= CCPForge =

Computational tools for science

The Collaborative Computational Projects (CCP) group was responsible for the development of CCPForge, which is a software development tool produced through collaborations by the CCP community. CCPs allow experts in computational research to come together and develop scientific software which can be applied to numerous research fields. It is used as a tool in many research and development areas, and hosts a variety of projects. Every CCP project is the result of years of valuable work by computational researchers.

It is advised for projects to have one application, this helps users to search a category and classification system so they can find the right project for their work. Furthermore, the project can be under up to three CCPs provided it is a collaboration. Each classification category will have sub-sections to filter the category further. CCPForge projects, such provide essential information which has been used in publications such as 'Recent developments in R-matrix applications to molecular processes' and 'Ab initio derivation of Hubbard models for cold atoms in optical lattices', in which codes from CCPQ were used.

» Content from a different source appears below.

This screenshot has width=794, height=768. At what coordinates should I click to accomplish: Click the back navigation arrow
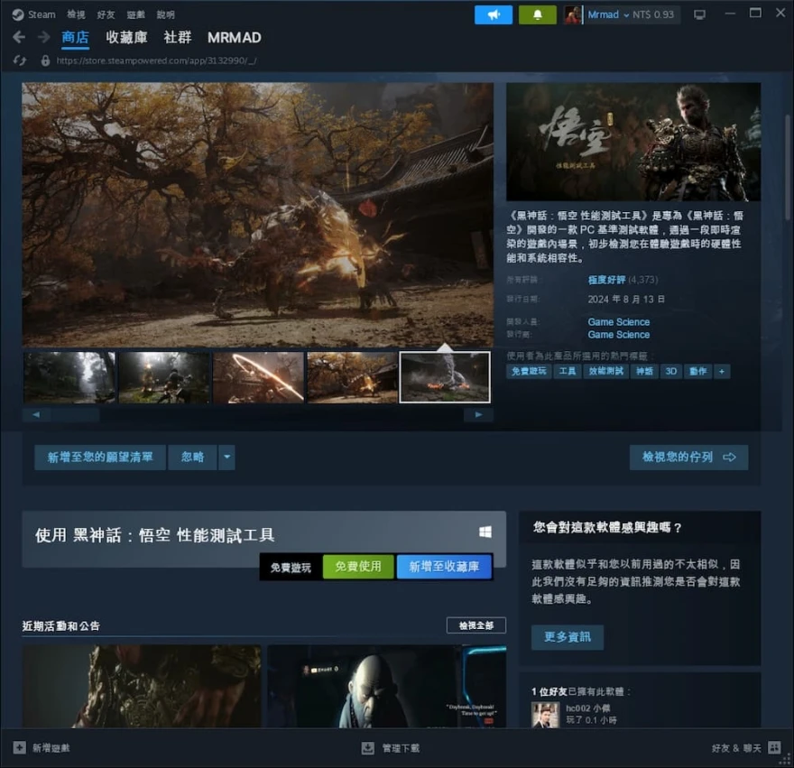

The Joint Information Systems Committee (JISC) and EPSRC both fund the CCPForge project. The Scientific Computing Department (SCD) of the Science and Technology Facilities Council is responsible for the development and maintenance of CCPForge, and this is funded by a long-term support grant from EPSRC.

== Current Projects ==

| CCP4 | Macromolecular Crystallography |
| CCP5 | The Computer Simulation of Condensed Phases |
| CCP9 | Computational Electronic Structure of Condensed Matter |
| CCP12 | High Performance Computing in Engineering |
| CCP-BioSim | Biomolecular Simulation at the Life Sciences Interface |
| CCP-EM | Electron Cryo-Microscopy |
| CCPi | Tomographic Imaging |
| CCPN | NMR |
| CCP-NC | NMR Crystallography |
| CCP-Plasma | Computational Plasma Physics |
| CCPQ * | Quantum Dynamics in Atomic, Molecular and Optical Physics |
| CCP-SAS | Analysis of Structural Data in Chemical Biology and Soft Condensed Matter |
| CCPForge | Collaborative Software Development Environment Tool |
| CCPPET/MR | Positron Emission Tomography (PET) and Magnetic Resonance (MR) Imaging |
| CCP CoDiMa | Computational Discrete Mathematics |
| CCP-WSI | A Collaborative Computational Project in Wave/Structure Interaction |
| CCPmag | Computational Magnetism |

- CCPQ was formed from CCP2 "Continuum States of Atoms and Molecules", incorporating aspects of CCP6 "Molecular Quantum Dynamics".